La consolazione offerta da Crisippo (il male dipende di nostri giudizi e dalla nostra volontà) appare a Cicerone validissima sul piano teorico, ma «difficile da usare in circostanze di dolore. È difficile provare a una persona sofferente che soffre per sua scelta e perché così ritiene di dover fare». Secondo questa visione, il male è nella coscienza (del male) e nel “consenso” che viene dato al giudizio. Analogamente, nel Discorso della freccia, il Buddha dice: «È come se, o monaci, un uomo fosse colpito da una freccia e subito dopo fosse colpito da un’altra, cosicché egli, o monaci, percepirebbe i dolori di due frecce. Allo stesso modo, o monaci, l’uomo ordinario, che non ha ricevuto gli insegnamenti spirituali, quando viene toccato da una sensazione dolorosa soffre, si affligge, si lamenta, piange battendosi il petto, entra in uno stato di grande confusione. Egli sperimenta due tipi di sensazione: una corporea e una mentale». Per il saggio ciò che è veramente male è la turpidudine, ciò che è disonorevole, il resto o non può essere visto come male o è un «male così piccolo che viene oscurato dalla sapienza e lo si scorge a fatica, questo perché il sapiente non inventa né aggiunge elementi all’afflizione per via dell’opinione, e non ritiene giusto tormentarsi il più possibile e lasciarsi consumere dal lutto, che è il peggiore degli atteggiamenti possibili». Anche qui, se il discorso è finalizzato alla moderazione, alla misura, al controllo del comportamento, siamo in presenza di un insegnamento più che valido e opportuno, ma non è più così se si cade in un atteggiamento anti-intellettualistico e ci si propone l’obiettivo di negare il giudizio, “riducendo” e annullando il soggetto. L’avversione, la rabbia (diversamente dalla indignazione etica) sono frutto di separazione e aumentano certamente la sofferenza, per cui l’atteggiamento del saggio sarà quello di vivere con un attaggiamento non-dualistico gli inevitabili dualismi dell’esistenza, al fine di non-soffrire di soffrire, almeno fino a quando il dolore non sia tale da sopraffare la possibilità di controllo e la coscienza stessa, ma ciò non va confuso con la riproposizione dell’anti-intellettualismo filosofico, sul quale mi permetto di rinviare, a quanto ho già scritto in Ri-legature buddhiste, pp. 24 ss.

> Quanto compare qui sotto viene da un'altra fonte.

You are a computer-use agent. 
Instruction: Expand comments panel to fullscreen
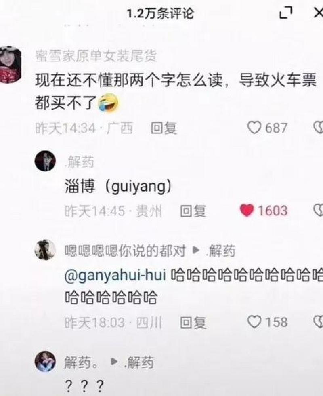(x=286, y=13)
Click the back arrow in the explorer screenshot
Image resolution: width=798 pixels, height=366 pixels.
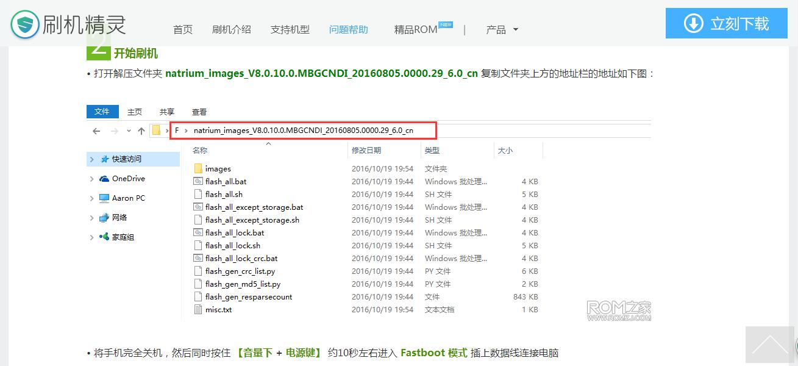[96, 131]
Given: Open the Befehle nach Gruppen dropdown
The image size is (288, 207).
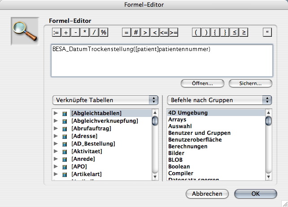Looking at the screenshot, I should point(219,99).
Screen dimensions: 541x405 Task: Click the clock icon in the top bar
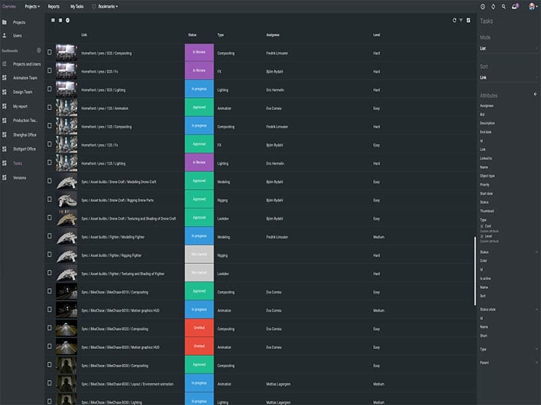[x=482, y=6]
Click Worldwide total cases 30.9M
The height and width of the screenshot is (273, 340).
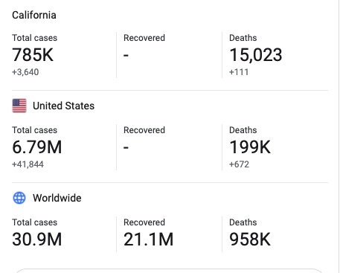point(37,240)
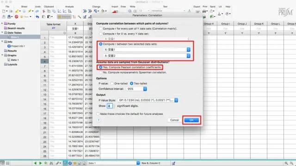Click the help question mark in dialog

click(99, 120)
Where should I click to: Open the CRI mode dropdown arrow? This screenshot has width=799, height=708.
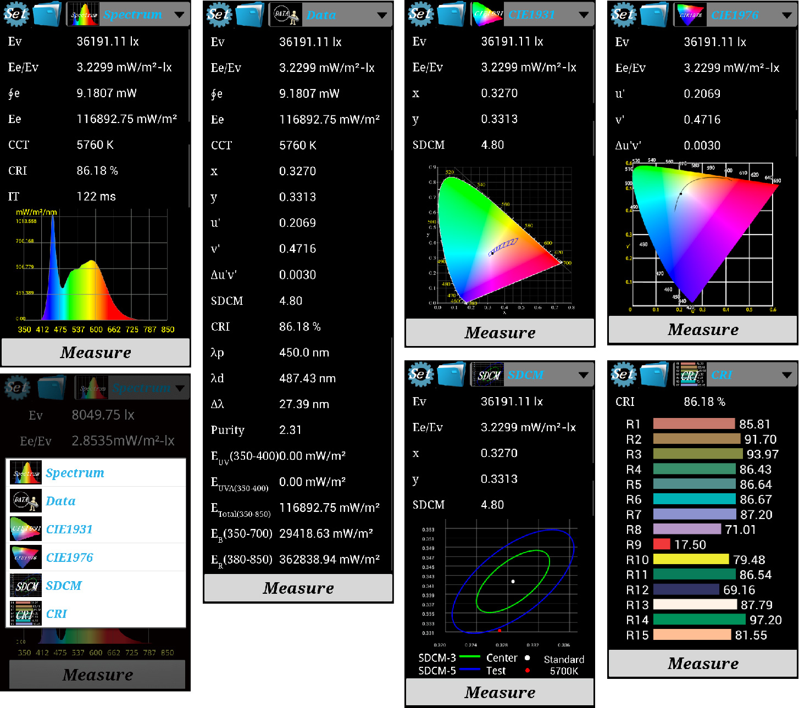787,375
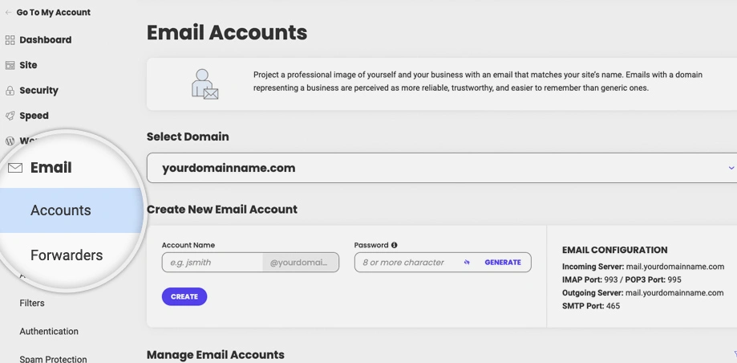Click the Account Name input field
The width and height of the screenshot is (737, 363).
[x=212, y=263]
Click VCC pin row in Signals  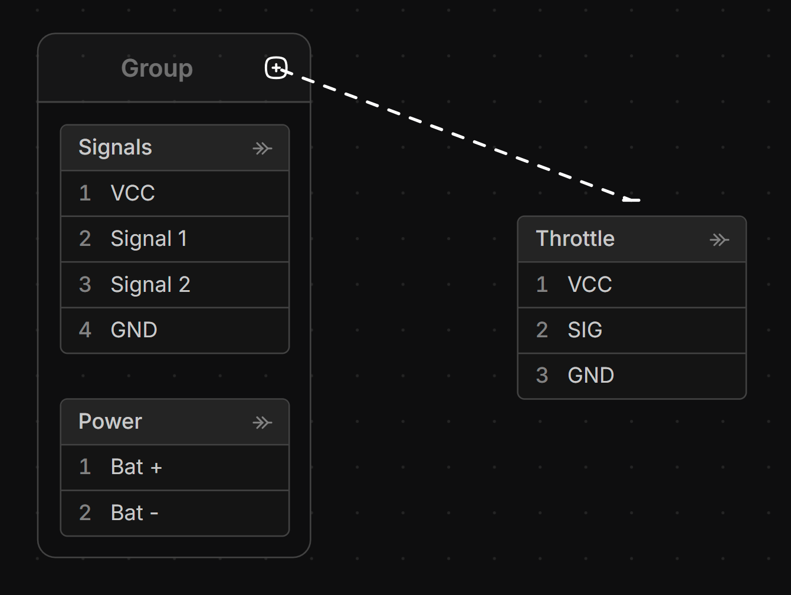point(175,193)
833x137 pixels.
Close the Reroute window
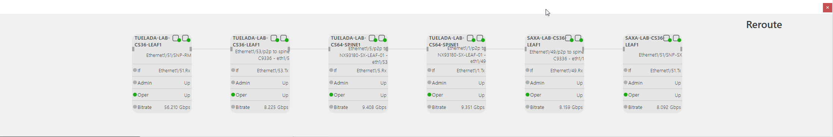pos(827,7)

Comunque, da buon eclettico, Cicerone guarda al risultato e, al pari di un medico che vuole ottenere la guarigione di un ammalato, non si preoccupa troppo di privilegiare una determinata terapia, ma sceglie quella o quelle che ritiene più opportune per il suo paziente. Ovvero, da oratore qual è, dice anche: «come nelle cause non adottiamo sempre la stessa posizione (questo è il termine che usiamo per i generi di controversie) ma la adattiamo alla circostanza, al tipo di controversia, alla persona, altrettanto nella consolazione bisogna considerare quale tipo di rimedio ogni persona può ricevere». Pertanto, dopo aver elencato vari metodi, egli opta per un orientamento eclettico.